Entre os locais, a equipe de fiscais esteve nesta terça-feira (24) no Serviço de Atendimento Móvel de Urgência (Samu e Hospital Escola Dr. Helvio Auto (HEHA) que apresentaram os fluxos de organização do serviço de enfermagem bem organizados e o abastecimento de EPI’s conforme preconiza as diretrizes da Organização Mundial da Saúde (OMS), Ministério da Saúde e Conselho Federal de Enfermagem (Cofen).

Em contrapartida, algumas Unidades Básicas de Saúde (UBS) estão faltando equipamentos. Na UBS do bairro da Pitanguinha, em Maceió, faltam máscaras, avental/capote, papel toalha e álcool em gel. O local só possui álcool 70% líquido. Nas áreas de triagem dos pacientes não possui pia e, consequentemente, não é possível a higienização correta das mãos nessas salas.

Conselheiro Alexandre e coordenador de fiscalização Weslley Feitoza

“Além do que está faltando, alguns profissionais relataram que foram orientados a lavar o capote descartável para reutilização, mas os fiscais orientaram que isso não é recomendado. Vamos dar entrada amanhã na Secretaria de Saúde, na Vigilância Sanitária e no Ministério Público do Trabalho”, afirmou Weslley Feitoza, coordenador do departamento de Fiscalização.
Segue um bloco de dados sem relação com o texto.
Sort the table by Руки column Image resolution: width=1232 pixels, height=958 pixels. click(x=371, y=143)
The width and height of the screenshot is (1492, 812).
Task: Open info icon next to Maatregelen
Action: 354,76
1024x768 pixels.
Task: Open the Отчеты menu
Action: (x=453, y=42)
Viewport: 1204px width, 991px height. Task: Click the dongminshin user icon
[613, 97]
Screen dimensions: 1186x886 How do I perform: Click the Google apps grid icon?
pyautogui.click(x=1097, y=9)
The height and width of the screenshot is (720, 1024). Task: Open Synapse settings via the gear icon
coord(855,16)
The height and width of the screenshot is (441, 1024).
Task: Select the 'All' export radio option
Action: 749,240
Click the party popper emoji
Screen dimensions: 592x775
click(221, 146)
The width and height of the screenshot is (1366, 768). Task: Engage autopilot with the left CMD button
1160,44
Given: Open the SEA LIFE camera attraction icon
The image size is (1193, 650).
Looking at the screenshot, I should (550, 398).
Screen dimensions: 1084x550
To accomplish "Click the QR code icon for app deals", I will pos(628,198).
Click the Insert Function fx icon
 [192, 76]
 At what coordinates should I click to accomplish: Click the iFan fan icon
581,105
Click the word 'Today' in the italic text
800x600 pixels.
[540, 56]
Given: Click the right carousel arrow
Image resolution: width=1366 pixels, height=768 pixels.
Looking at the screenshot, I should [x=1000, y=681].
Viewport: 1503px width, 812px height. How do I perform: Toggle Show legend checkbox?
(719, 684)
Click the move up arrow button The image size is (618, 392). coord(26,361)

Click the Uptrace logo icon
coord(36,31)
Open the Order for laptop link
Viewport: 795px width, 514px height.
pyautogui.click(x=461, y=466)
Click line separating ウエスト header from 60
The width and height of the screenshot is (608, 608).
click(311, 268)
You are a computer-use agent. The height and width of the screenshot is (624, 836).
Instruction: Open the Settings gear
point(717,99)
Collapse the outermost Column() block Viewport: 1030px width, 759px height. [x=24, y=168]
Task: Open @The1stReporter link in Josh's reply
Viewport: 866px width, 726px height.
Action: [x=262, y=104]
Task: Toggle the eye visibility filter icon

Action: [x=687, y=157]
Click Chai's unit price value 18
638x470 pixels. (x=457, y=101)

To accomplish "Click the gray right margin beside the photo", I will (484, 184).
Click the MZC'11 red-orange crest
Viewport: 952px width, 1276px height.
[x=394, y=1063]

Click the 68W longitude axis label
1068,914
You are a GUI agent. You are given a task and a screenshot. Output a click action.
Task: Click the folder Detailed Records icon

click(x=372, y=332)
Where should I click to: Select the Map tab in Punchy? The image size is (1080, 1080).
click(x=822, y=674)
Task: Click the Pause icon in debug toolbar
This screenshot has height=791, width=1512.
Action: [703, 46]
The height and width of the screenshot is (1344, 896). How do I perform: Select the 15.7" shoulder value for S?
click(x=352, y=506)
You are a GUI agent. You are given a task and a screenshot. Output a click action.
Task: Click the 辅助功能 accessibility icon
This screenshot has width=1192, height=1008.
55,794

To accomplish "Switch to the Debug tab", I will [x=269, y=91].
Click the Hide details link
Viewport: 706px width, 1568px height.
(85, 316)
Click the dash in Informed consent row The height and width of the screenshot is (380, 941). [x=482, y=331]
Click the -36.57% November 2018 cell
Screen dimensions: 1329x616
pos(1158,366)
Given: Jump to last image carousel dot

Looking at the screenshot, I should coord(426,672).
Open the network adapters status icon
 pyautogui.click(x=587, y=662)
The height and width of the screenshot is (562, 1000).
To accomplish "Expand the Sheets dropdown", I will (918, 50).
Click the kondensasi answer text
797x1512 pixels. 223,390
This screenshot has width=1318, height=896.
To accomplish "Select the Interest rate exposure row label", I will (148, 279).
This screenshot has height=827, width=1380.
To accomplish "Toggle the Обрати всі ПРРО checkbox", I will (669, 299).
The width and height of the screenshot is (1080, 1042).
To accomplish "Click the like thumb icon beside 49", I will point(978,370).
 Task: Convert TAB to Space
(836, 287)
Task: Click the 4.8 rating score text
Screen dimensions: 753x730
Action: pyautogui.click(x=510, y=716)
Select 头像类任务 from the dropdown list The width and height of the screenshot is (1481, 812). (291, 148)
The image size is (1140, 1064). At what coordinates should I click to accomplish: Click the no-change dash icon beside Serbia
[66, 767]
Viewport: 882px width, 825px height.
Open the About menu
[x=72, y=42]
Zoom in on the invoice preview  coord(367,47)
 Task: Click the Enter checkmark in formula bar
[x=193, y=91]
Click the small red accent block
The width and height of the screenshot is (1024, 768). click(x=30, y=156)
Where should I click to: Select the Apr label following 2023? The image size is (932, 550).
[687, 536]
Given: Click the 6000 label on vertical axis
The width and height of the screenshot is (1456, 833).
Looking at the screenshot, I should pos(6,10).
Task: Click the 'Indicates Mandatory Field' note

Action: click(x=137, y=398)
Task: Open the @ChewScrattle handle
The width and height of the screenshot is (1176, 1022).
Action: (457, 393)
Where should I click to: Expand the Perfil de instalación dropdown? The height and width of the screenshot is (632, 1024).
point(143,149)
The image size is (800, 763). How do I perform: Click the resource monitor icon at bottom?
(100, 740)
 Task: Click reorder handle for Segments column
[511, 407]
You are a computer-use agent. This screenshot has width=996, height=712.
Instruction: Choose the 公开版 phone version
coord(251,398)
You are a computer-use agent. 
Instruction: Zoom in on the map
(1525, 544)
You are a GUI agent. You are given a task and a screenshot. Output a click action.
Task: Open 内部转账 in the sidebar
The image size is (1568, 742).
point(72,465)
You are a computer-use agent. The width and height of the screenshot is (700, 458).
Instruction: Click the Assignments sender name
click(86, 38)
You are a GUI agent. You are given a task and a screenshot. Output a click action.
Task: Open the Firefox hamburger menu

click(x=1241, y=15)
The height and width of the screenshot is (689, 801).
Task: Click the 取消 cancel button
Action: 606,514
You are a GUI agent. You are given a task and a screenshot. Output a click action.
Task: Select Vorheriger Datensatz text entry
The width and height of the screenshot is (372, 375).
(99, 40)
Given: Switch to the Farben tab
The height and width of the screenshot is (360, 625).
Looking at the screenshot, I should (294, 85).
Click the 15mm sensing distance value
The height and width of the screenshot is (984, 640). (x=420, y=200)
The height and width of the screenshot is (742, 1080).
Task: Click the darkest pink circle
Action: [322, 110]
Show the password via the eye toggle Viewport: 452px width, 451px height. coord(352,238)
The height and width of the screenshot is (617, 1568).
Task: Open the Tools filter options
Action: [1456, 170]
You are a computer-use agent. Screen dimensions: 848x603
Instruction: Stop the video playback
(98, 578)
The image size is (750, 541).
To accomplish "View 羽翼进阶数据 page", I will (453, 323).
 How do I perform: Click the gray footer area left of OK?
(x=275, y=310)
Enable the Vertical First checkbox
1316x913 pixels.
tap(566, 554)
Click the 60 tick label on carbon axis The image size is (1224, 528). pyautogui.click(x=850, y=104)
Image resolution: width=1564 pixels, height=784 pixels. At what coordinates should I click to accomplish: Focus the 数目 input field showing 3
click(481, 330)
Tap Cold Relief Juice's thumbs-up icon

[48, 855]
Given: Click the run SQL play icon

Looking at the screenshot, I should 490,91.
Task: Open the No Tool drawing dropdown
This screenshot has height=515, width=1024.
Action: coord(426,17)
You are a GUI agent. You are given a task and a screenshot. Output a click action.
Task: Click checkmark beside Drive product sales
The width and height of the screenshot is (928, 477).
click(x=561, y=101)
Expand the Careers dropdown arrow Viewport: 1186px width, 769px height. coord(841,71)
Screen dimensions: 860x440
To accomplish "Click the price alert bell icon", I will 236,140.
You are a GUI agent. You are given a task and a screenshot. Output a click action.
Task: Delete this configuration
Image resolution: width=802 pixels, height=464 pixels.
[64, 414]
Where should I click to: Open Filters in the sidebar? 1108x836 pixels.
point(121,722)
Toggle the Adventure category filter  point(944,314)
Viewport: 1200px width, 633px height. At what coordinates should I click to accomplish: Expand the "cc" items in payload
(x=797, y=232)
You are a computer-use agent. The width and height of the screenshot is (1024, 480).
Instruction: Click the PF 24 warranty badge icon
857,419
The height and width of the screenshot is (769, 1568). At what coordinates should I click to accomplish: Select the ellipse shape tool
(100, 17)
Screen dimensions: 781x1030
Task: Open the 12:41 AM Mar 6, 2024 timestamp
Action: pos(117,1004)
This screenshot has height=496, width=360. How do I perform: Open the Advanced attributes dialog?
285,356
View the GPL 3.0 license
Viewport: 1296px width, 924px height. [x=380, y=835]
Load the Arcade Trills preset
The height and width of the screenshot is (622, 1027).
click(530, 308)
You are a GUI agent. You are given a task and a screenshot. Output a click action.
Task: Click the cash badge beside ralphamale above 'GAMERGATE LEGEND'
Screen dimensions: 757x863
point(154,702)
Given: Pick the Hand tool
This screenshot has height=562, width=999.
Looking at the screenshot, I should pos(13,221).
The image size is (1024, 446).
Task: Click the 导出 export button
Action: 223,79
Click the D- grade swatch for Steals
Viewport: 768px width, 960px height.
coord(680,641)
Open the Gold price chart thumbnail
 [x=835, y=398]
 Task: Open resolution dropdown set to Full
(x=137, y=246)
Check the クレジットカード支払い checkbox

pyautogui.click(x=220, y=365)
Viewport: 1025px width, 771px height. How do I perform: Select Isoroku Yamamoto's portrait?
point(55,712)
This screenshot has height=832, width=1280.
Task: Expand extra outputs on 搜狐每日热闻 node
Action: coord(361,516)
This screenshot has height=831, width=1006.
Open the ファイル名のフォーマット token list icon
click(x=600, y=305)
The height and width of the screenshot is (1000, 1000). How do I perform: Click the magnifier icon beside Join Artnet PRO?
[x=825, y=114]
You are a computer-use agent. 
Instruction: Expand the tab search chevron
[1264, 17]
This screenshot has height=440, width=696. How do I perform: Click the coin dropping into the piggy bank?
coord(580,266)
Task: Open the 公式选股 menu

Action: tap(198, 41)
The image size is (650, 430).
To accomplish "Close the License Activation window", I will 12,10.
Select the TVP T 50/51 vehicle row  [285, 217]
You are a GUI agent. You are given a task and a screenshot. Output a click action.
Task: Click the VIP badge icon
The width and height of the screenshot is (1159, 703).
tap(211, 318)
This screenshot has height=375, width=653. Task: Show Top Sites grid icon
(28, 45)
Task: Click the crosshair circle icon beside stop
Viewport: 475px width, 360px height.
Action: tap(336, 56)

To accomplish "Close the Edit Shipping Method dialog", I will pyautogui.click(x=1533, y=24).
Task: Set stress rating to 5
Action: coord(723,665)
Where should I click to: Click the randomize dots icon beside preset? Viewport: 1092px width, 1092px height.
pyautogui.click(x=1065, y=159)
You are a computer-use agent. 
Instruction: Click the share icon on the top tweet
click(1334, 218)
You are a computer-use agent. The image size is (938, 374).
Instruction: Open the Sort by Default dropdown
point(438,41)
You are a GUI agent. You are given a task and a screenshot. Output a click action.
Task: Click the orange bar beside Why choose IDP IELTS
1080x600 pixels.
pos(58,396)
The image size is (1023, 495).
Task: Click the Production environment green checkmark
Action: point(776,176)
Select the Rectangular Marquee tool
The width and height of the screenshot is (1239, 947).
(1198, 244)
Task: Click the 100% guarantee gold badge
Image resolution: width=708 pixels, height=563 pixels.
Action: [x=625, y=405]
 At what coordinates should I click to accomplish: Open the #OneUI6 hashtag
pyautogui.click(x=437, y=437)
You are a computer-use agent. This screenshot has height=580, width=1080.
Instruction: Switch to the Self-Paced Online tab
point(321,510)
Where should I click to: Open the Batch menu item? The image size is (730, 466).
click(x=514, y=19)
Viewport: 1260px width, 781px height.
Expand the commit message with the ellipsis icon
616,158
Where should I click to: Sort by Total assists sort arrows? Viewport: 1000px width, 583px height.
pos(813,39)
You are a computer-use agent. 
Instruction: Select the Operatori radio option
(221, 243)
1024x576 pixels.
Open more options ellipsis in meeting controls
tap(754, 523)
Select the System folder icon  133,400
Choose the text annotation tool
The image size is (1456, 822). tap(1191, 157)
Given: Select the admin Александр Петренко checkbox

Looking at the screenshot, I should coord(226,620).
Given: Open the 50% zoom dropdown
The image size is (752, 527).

O conselheiro enfermeiro Alexandre Souza esteve presente em todas fiscalizações e ressalta que apesar do Conselho estar fechado para o atendimento ao público, o trabalho não para. “Estamos fiscalizando intensamente os hospitais e unidades de saúde. Os inscritos também podem tirar dúvidas através do whatsapp”, afirmou Alexandre.

O presidente do Coren-AL, Renné Costa, destaca que é um direito recusar atividades que não ofereçam segurança ao profissional da saúde e às suas famílias, como é o caso da ausência de EPIs. A norma está prevista no Código de Ética do Profissional de Enfermagem, que possui a Resolução nº 564/2017, no capítulo dos Direitos Profissionais, em seu artigo 22.

“O momento não é fácil e entendemos que a compra de EPI’s está cada vez mais difícil, mas estamos prezando pela segurança do profissional de enfermagem que é a maior mão de obra da saúde. Se quem cuida adoece, como vamos cuidar da população?”, questionou o presidente ao afirmar que é importante frisar casos positivos como o do HEHA e do Samu.